人体のさまざまな器官の中で、皮膚ほどいろいろな機能を兼ね備えている器官はありません。それらの機能が完全であることが美しい皮膚の条件になります。

1.保護作用

(1)機械的な刺激に対して

打撲や圧迫に対して、真皮の結合繊維・皮下脂肪・血液・リンパ管などがスプリングの働きをすることによって、体内を守っています。

(2)科学的な刺激に対して

皮脂膜や角質層、顆粒層が化学物質(水・油・酸・アルカリなど)の浸透を防いでいます。

(3)日光に対して

角質層が紫外線を屈折・反射し、また、メラニン色素が紫外線を吸収することによって、炎症などから守っています。

(4)微生物に対して

皮脂膜が弱酸性に保たれていることによって、皮膚表面での最近の繁殖を防いでいます。

2.分泌排泄作用

皮膚から外部へ分泌されるものには、皮脂腺からの皮脂と汗腺からの汗があります。

皮脂と汗は、皮膚表面にとどまって皮脂膜を作り皮膚を保護するのと同時に、体内の老廃物を排泄しきれいにしています。

3.体温調節作用

気温や体の活動状態に合わせ、真皮にある毛細血管の収縮・拡張や発汗することによって、体外にすてる熱を加減し体温を一定に保っています。

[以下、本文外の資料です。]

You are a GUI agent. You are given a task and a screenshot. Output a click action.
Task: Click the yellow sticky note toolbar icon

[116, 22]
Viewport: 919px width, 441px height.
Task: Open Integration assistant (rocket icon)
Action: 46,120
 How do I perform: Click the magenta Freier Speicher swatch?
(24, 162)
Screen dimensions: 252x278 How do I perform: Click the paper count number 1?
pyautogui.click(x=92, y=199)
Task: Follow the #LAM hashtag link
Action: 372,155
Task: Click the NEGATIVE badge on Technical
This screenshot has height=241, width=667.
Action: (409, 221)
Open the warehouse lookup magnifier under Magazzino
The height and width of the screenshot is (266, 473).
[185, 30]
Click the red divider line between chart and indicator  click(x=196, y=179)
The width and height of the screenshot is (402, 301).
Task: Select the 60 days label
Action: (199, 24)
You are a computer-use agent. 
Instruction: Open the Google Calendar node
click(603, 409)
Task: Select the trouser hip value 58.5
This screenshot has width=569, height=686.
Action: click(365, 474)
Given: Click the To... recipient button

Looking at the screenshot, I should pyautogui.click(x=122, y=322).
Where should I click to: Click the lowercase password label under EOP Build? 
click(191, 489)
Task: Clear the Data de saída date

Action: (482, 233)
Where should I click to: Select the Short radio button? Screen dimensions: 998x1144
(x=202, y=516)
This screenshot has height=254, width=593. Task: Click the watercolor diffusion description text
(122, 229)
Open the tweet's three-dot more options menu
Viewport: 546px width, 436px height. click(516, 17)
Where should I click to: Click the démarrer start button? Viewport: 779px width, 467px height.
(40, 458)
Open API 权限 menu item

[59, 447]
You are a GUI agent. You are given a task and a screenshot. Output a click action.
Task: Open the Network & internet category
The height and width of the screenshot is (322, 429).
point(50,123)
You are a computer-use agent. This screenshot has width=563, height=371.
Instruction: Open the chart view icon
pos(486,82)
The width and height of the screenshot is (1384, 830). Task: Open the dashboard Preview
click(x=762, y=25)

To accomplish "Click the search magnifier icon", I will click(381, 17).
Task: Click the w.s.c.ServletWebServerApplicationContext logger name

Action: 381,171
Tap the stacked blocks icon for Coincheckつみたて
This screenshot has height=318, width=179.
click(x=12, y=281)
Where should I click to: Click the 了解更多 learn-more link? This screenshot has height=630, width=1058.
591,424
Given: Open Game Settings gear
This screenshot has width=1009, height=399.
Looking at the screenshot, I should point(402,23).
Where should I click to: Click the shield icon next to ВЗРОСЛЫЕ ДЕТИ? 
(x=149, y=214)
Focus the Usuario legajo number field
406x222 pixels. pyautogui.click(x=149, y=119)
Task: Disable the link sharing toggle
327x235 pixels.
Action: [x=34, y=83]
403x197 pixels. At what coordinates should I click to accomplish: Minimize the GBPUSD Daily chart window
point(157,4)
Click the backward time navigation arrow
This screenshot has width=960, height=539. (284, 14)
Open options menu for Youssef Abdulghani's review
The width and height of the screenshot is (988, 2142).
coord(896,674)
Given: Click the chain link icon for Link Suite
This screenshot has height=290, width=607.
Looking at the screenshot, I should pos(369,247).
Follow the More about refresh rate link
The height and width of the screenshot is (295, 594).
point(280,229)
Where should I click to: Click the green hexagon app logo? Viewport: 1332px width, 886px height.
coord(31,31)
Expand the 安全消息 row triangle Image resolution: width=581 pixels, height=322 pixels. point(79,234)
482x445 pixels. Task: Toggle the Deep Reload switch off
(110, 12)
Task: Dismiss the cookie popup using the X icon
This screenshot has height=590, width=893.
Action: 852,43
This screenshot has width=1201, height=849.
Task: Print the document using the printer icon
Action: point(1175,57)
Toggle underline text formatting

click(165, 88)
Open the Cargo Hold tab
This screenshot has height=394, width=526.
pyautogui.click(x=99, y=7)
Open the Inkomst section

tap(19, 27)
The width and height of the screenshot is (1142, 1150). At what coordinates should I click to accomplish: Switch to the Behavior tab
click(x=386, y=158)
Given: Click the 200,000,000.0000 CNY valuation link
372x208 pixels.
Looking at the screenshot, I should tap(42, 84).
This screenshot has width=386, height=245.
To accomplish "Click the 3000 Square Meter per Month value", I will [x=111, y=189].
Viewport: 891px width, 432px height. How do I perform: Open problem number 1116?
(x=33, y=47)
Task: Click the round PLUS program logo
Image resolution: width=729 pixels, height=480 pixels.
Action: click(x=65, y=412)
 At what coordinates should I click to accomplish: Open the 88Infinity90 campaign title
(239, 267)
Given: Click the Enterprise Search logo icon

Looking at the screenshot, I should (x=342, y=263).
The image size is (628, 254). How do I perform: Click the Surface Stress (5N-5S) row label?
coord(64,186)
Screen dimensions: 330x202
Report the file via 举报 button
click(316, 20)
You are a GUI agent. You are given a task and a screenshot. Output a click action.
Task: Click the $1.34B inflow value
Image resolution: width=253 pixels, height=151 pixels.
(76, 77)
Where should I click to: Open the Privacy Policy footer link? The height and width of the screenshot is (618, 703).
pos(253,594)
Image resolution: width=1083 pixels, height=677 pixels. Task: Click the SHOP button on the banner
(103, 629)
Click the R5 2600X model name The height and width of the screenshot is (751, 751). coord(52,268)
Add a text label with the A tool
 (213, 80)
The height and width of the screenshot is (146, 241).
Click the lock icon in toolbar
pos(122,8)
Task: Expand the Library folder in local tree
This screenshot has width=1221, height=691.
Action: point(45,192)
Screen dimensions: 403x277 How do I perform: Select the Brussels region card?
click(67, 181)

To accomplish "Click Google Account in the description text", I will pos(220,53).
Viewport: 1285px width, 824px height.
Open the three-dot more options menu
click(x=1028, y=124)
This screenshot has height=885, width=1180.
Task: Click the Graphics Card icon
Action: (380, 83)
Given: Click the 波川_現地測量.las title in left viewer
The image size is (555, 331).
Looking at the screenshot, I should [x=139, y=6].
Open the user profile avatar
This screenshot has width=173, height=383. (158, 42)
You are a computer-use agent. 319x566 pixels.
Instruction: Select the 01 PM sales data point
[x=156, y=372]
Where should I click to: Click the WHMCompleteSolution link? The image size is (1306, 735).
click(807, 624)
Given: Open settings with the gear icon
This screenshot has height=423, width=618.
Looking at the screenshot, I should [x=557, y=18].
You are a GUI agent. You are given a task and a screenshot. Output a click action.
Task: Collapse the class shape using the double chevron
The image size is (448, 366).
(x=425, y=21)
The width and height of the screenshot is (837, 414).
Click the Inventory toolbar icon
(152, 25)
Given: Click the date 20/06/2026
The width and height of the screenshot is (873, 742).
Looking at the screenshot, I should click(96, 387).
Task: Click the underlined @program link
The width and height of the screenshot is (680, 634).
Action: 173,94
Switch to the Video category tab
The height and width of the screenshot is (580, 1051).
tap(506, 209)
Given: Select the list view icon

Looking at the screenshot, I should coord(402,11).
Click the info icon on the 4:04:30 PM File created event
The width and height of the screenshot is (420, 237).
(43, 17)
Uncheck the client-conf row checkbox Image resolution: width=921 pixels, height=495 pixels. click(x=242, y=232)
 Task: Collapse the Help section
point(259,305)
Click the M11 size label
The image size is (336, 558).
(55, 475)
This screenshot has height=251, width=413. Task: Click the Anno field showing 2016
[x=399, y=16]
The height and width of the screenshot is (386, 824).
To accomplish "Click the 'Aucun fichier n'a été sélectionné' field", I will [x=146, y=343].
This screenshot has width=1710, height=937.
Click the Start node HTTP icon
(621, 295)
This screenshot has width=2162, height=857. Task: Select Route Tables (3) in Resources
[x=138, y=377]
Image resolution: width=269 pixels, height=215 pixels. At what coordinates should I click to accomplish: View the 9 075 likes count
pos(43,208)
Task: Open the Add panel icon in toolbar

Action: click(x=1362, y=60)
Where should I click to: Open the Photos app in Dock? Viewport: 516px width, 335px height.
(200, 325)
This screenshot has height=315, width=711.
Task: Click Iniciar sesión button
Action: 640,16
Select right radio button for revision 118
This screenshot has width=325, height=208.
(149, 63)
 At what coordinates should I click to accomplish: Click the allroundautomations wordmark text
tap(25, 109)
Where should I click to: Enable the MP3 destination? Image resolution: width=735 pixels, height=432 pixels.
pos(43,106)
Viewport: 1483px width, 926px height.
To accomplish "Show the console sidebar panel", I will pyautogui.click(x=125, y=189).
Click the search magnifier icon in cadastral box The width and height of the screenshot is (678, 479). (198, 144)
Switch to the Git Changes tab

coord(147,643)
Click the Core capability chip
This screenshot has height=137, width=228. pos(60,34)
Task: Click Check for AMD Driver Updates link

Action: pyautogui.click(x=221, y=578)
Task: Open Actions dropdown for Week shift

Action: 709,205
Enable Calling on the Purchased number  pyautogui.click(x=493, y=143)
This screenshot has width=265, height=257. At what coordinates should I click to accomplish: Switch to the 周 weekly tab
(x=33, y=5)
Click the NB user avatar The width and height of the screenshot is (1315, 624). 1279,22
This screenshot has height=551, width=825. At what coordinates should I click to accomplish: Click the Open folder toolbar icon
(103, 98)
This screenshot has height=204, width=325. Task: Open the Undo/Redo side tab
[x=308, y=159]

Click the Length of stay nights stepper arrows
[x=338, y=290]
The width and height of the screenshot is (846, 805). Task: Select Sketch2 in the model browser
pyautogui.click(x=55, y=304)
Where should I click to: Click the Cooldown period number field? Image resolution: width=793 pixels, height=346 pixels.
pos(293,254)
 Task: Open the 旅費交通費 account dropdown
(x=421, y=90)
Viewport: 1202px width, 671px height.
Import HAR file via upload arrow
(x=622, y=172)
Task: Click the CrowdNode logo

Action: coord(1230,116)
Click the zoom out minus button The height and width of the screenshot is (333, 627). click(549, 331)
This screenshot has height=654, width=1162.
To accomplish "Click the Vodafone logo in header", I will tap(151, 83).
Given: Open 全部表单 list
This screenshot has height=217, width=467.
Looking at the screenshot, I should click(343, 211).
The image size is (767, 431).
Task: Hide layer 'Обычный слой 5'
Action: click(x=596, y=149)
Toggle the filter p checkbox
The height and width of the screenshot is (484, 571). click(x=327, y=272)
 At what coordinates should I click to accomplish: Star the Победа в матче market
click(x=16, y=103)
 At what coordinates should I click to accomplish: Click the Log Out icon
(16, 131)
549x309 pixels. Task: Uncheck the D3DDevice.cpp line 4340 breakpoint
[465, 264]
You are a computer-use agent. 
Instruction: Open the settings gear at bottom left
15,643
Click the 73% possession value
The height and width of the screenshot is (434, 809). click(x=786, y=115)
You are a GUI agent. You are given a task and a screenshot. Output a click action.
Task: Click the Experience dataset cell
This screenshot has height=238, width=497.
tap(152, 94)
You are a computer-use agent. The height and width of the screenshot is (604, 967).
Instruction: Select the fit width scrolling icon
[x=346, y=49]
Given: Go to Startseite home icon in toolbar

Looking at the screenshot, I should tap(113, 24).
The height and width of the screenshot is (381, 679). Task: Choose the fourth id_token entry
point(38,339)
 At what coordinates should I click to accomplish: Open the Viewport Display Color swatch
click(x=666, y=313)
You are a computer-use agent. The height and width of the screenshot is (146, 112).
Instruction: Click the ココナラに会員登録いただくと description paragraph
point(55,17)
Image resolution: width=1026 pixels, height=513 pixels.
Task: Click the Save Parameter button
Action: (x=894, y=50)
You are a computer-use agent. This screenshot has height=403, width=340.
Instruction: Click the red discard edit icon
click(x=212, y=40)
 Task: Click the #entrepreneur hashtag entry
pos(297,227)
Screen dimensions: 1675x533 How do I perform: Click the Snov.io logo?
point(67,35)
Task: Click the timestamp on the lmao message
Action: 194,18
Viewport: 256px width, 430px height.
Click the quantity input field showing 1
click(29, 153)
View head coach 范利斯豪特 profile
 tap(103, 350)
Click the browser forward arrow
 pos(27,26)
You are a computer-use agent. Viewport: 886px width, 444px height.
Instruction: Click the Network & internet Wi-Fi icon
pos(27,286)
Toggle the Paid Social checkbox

また、角質層や皮下組織が熱の不導体となり、外界と体内の間で熱が伝わるのを防いでいます。

4.中和作用

皮脂は、弱酸性のため表皮のアルカリを中和します。また、表皮内部にも酸やアルカリを中和する機能があります。

5.吸収作用

油に溶ける物質は、皮脂にも溶けて、毛のうを通して真皮や血管内に吸収されます。

6.知覚作用

皮膚は、真皮にまで神経があるため、触覚・温覚・冷覚・圧覚・痛覚などの知覚を感じます。

7.呼吸作用

 皮膚は、外界より酸素をとりこんで、二酸化炭素を出しています。これを皮膚組織呼吸といい、肺呼吸の約1%にあたる量のガス交換を行なっています。

8.表情作用

皮膚そのものが、人種・性別・個人の区別などを表わす他に、皮膚の下にある顔面筋肉の働きや、目・唇などの動きで喜怒哀楽を表現しています。